As Hadoop gains traction among companies of all sizes, many are discovering that getting a cluster to run optimally is a daunting task. In fact, it’s impossible for any human to respond in real time to all the changing conditions across multiple nodes to fix problems causing bottlenecks or performance dips. Yet it’s just this performance degradation that’s critical to confront, especially for large-scale deployments. After all, if your cluster doesn’t run smoothly and efficiently, you can’t count on Hadoop to deliver business-critical results on time, which leads to wasted resources in both time and funds. So what should you be paying attention to in ensuring your clusters are operating at the highest capacity? Here are three warning signs to keep in mind.
Warning #1: You think you’re out of capacity
Most companies put considerable effort into capacity planning when designing a Hadoop deployment. You probably made painstaking calculations to ensure that enough resources — specifically CPU, memory, network throughput, and disk I/O and storage — were provisioned for your cluster’s anticipated workload. But once a cluster is brought online, the true litmus test is whether all your jobs run efficiently and complete on time. Yet sometimes it may appear you’re out of capacity when you know you’re not, because when you try to run more applications, you can’t.

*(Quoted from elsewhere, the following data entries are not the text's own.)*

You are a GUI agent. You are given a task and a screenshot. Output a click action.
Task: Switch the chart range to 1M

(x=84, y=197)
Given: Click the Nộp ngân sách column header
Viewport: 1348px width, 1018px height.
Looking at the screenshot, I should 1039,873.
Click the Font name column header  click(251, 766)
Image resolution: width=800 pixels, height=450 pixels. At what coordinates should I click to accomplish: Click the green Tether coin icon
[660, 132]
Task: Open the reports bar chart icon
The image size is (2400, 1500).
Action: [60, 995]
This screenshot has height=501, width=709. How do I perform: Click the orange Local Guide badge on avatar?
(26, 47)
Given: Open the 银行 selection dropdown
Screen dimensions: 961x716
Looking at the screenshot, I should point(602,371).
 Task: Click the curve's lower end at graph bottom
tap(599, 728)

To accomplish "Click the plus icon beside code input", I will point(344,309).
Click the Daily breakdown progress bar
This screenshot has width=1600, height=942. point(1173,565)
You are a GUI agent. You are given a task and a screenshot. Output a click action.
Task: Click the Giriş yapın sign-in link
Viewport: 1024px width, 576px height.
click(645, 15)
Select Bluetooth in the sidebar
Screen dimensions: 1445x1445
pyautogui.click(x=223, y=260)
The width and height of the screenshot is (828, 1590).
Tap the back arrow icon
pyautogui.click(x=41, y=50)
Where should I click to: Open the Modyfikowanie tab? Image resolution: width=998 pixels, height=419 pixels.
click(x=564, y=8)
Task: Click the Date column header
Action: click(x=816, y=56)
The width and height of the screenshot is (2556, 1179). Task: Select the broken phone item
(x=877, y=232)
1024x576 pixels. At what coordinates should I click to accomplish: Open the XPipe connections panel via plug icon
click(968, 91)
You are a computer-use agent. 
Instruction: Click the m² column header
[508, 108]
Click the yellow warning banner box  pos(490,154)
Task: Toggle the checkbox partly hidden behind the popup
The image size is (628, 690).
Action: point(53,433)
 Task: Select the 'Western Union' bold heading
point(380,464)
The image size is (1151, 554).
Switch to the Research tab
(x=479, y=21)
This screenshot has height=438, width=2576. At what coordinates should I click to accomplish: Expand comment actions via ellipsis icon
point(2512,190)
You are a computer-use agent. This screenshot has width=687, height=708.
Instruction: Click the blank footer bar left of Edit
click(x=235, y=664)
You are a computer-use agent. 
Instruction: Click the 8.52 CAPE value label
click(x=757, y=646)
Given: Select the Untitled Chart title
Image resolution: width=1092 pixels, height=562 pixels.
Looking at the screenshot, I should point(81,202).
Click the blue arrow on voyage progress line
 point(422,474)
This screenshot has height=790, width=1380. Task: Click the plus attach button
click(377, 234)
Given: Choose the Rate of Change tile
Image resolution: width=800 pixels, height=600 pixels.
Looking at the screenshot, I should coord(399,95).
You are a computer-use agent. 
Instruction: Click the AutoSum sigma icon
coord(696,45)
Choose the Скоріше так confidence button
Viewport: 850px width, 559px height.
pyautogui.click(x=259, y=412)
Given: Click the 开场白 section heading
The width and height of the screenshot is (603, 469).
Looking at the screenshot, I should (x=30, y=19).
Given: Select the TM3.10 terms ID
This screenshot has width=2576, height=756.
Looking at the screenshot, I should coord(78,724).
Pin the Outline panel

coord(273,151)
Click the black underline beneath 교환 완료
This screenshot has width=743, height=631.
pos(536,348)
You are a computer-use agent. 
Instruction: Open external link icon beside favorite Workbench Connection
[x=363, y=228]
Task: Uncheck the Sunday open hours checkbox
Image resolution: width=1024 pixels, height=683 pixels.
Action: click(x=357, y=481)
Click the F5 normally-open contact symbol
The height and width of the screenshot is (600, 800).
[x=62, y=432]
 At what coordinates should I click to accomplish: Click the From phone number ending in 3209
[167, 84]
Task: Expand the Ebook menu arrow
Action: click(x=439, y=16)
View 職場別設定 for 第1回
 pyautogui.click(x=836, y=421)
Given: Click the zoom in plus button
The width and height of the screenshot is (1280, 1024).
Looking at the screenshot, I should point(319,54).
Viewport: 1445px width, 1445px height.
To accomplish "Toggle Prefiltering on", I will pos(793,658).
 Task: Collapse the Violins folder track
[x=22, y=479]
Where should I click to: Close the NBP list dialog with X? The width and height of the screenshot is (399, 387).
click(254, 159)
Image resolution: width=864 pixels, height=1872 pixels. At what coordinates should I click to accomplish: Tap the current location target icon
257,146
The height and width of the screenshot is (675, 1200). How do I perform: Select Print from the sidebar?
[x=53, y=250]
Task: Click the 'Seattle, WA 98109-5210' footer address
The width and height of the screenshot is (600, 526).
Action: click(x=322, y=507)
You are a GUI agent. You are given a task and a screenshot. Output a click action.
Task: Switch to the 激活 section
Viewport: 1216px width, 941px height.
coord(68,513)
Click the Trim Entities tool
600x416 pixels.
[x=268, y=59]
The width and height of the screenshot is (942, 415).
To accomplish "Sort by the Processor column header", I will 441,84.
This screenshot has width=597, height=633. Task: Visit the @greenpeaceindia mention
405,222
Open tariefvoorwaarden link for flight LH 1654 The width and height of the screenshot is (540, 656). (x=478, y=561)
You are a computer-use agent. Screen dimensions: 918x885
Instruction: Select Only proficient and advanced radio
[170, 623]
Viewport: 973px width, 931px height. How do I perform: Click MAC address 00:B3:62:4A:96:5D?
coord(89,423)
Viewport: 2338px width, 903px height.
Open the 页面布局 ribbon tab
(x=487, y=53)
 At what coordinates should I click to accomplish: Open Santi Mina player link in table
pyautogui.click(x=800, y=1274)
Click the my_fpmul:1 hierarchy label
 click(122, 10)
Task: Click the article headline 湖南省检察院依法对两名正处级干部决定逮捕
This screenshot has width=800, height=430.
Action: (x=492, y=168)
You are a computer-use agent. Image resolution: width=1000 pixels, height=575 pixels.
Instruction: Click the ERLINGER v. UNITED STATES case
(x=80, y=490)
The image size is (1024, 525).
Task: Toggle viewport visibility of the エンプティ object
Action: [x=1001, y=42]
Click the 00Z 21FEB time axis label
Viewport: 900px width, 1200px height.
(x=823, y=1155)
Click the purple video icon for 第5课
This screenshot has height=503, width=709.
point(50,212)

Naturally, you start by using Ganglia or some other monitoring tool to root through various cluster metrics, looking for anomalies. You might check CPU usage but find your processors aren’t even close to being 100% utilized. Your 10Gb network is peaking at only 50Mb — so that’s not the problem. What else can you do?
While most monitoring tools can show that your network is busy, they can’t always show you why it’s busy. This is because either the tool doesn’t give sufficiently granular detail into the inner workings of your cluster’s activities, or because certain areas to troubleshoot (e.g. Hadoop configuration settings) aren’t normally flagged in these types of tools. The first challenge in these instances is to identify the root cause of your problem.
The issue can often be traced to the YARN architecture. In fact, Hadoop clusters are frequently YARN-bound, meaning that the way the YARN software operates binds their performance.
YARN considers units of work (containers) to allocate to a node, and is aware of whether the container completes or not. When jobs are scheduled, YARN statically assigns node resources, so that once jobs are running, no further resource adjustments are made on these containers. As a result, YARN can’t react quickly to changing conditions, and it must be configured to accommodate worst-case scenarios. In fact, it’s very likely that you have unused resources tied up in these statically assigned containers — resources that the jobs will never actually use.
Warning #2: Your high-priority jobs are not finishing on time
Not all jobs run on a cluster are of equal importance. This is especially true in multi-tenant, multi-workload situations where several disparate cluster users are trying to run different applications simultaneously. If there are critical jobs that have a finite window of time to complete, you’ll want to ensure they meet their deadlines. But what if one of these high-priority jobs is suddenly taking too long to finish and missing its SLA?
You could start by checking whether a parameter or configuration setting has recently changed. Barring this, you can email other cluster users to see if they’ve recently changed their applications or settings in a way that’s impacting overall cluster performance. This is a time-consuming approach, though, and prone to inadequate disclosure by end users. In any case, it’s quite likely that resource contention between low- and high-priority jobs prevented the critical applications from finishing on time, but up-front planning and tuning often cannot prevent this kind of resource contention.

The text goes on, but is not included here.